Literature. There is a small but growing body of Cape Verdean literature. Most of it is written in Portuguese, but a movement to develop a standardized written form of Creole has caused several books to be published in this language as well. Written literature is strongly influenced by the tradition of oral story telling which finds its roots in both Africa and Europe. A predominant theme in both literature and music is saudade, a sense of longing or homesickness, usually the result of emigration and the ensuing separation of families.

Graphic Arts. Graphic art production is limited. Crocheting is popular among women. Textiles were traditionally produced on large looms in a time-consuming process but this is rare today. The island of Boavista is known for its clay pottery; Fogo is known for small carvings made from hardened lava. There is also some basket weaving, embroidery, woodworking, and other craft production, but the preponderance of artifacts sold at the markets is imported from Africa.

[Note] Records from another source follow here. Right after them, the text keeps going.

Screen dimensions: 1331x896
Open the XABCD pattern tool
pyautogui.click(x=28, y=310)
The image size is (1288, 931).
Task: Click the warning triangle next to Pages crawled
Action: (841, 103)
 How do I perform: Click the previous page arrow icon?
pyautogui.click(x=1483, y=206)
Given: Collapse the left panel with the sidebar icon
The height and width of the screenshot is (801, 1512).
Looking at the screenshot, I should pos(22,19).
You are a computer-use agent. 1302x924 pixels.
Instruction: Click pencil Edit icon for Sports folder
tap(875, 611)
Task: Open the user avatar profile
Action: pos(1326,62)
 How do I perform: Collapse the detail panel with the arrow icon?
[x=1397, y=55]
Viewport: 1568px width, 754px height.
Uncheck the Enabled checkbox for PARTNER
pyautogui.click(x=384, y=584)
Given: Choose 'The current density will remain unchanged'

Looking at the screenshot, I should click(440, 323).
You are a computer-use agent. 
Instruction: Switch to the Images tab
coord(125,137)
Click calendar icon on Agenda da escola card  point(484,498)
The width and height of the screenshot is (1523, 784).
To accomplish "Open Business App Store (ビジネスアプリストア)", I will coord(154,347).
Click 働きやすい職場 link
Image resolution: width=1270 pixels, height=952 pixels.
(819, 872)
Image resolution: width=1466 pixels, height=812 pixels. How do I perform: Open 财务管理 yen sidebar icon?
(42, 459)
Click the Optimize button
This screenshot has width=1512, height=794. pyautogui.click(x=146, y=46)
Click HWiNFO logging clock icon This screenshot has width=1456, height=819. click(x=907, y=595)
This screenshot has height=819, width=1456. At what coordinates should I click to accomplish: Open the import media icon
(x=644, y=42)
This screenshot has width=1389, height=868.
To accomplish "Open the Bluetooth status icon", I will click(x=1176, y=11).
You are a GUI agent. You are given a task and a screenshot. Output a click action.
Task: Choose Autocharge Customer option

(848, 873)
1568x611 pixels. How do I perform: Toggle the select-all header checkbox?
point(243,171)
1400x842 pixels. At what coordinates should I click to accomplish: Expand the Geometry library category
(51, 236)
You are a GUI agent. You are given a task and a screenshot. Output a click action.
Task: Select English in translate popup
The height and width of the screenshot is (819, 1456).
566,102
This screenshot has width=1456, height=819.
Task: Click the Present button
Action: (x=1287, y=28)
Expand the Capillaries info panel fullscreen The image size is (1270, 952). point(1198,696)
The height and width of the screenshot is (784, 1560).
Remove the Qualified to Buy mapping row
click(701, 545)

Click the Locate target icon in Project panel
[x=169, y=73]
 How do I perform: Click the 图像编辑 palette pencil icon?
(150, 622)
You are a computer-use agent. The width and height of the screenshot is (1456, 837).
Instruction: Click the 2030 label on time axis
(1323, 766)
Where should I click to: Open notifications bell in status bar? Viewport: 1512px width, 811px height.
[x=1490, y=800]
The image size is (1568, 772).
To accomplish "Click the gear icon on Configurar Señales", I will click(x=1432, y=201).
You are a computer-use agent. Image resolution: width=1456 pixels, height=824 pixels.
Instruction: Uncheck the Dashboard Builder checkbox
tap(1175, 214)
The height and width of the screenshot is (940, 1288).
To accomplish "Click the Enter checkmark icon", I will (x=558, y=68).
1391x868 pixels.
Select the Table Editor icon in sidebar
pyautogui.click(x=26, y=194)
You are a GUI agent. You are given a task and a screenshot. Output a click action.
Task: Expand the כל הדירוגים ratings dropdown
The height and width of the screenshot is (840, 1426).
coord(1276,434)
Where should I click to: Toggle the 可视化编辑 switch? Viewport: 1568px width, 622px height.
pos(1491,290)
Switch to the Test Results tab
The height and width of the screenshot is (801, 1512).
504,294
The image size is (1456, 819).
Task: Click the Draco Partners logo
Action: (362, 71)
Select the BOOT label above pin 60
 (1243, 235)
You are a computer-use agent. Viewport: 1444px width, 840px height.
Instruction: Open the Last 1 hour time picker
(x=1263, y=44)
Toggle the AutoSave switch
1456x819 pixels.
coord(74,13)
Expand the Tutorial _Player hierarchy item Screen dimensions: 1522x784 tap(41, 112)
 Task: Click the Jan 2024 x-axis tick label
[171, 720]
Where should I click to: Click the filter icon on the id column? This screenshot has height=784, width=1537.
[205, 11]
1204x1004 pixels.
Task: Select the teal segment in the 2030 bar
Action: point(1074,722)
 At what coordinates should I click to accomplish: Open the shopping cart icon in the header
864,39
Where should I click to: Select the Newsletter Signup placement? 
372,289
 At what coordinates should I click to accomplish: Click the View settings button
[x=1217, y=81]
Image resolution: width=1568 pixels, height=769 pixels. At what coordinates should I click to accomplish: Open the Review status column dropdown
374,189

Performance Arts. Music and dance are a focal point of Cape Verdean culture. Traditional forms of music include funana, which is played on an accordion and an iron bar that serves as a rhythm instrument. Batuque is performed by a circle of women who beat out rhythms on plastic sacks held between their legs. Both types of music are very African-influenced and are particular to the island of Santiago. Another traditional form of music is the morna which is a slower, more Portuguese-influenced ballad. Each type of music has a specific dance that goes with it. Popular music has a largely synthesized feel.

The State of the Physical and Social and Sciences. There are no research facilities or laboratories for physical sciences in Cape Verde.